EWCP Blog

East West Collaboration Project.

Average and What It Means to Your Team

“I’m not looking for the best players, Craig. I’m looking for the right ones” - Herb Brookes

Your team’s first meeting after kickoff is the most important meeting you will have all year. You have been presented a problem with an infinite set of solutions, and you’ve only got six weeks to pick one and build it! We think a major reason teams often build less than stellar robots is that they aim too high. By trying to design a robot that can do everything, they often don’t have time to refine any of it, and ultimately build a product that just doesn’t perform. By showing that the average robot doesnt score as many points as you might think, we hope teams will consider simpler mechanisms they can thoroughly debug and test, resulting in better on field performance. To do this, we took data from the @FRCFMS twitter feed. We analyzed 3615 qualification matches from 2010 and 4756 qualifying matches from 2011. The following is what we learned.

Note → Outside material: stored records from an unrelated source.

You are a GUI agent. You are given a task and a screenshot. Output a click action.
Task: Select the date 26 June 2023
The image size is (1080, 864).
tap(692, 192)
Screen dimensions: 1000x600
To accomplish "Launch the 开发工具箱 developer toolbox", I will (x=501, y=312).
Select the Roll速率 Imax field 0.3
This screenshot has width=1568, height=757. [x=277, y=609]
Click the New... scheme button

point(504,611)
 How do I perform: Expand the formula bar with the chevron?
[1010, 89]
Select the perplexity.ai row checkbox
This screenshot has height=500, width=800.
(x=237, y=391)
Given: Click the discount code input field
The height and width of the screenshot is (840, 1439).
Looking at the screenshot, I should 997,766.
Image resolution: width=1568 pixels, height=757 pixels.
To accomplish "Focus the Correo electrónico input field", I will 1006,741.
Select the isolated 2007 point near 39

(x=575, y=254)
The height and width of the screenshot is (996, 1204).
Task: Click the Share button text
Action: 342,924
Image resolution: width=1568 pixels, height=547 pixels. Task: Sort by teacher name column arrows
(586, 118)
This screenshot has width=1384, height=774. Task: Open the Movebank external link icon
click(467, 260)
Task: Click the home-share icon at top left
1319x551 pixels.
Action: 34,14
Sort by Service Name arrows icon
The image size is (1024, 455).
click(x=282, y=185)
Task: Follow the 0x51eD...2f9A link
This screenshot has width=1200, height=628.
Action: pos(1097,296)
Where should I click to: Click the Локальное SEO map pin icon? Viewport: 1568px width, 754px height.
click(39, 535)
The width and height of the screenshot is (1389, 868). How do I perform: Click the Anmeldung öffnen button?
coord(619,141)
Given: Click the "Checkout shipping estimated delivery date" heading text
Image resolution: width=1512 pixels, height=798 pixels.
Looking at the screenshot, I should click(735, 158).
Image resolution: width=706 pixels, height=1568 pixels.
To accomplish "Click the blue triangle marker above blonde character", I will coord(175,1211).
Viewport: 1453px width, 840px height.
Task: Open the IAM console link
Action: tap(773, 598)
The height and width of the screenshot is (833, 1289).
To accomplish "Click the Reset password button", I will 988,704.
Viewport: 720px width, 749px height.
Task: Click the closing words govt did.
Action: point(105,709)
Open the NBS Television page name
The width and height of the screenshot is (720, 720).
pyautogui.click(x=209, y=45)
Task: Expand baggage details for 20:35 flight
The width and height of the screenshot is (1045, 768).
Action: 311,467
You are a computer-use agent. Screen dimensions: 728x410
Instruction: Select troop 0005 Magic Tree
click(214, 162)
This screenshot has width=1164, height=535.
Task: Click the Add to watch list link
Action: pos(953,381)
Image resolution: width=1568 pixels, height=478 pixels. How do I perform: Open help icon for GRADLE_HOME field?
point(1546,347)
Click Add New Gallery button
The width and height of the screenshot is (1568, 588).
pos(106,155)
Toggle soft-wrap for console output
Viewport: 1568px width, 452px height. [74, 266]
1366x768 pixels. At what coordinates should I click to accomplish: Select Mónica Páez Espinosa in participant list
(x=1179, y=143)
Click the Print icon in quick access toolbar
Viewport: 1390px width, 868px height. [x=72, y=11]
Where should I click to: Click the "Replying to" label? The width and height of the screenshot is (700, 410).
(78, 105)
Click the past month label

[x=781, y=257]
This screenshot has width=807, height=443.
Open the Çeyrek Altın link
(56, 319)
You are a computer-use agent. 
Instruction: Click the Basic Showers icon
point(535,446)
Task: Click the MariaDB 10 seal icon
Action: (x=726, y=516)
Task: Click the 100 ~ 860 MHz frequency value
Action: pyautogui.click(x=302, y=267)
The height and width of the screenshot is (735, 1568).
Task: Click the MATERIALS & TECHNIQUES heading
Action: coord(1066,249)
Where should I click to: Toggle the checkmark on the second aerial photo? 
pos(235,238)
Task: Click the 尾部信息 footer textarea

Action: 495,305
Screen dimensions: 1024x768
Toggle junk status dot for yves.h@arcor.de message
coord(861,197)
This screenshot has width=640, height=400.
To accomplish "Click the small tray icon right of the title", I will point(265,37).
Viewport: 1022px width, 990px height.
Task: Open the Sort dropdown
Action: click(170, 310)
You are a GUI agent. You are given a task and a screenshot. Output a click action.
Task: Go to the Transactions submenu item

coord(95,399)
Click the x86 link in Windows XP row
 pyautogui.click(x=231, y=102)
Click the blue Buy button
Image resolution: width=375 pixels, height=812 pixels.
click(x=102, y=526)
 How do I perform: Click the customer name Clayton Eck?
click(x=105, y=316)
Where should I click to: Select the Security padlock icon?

  • Teams have a hard time scoring.
    • In 2010 and 2011 approximately 20% of alliances scored 0 points after penalties.
    • In 2010 the average robot scored 1.4 points per match. That’s 3 balls every 2 matches, or 2 hangs every 3 matches.
    • In 2011 the average robot scored 11.3 points per match. To put that in perspective, that is the equivalent of launching a first place minibot roughly 2 out of 5 matches or, since many events are 10 matches, 4 first place minibot finishes all event.
  • The end game is important and teams often undervalue it.
    • In 2010 a robot hung in roughly 30% of the matches. The 2 points from hanging would have changed the outcome of the match in 30% of matches.
    • In 2011 at least one minibot scored in 67% of matches. Both alliances scored a minibot in 23.3% of matches. It is telling that the average alliance score with minibots was 34.5 but without them was 20.4.
  • Avoid penalties like the plague
    • Low scoring alliances are penalized more frequently than higher scoring alliances.
    • In 2010, penalties cost an alliance a win 6% of the time, and turned a win into a tie 10.8% of the time.
    • In 2011, penalties cost an alliance a win 5.1% of the time, and turned a win into a tie 7.6% of the time.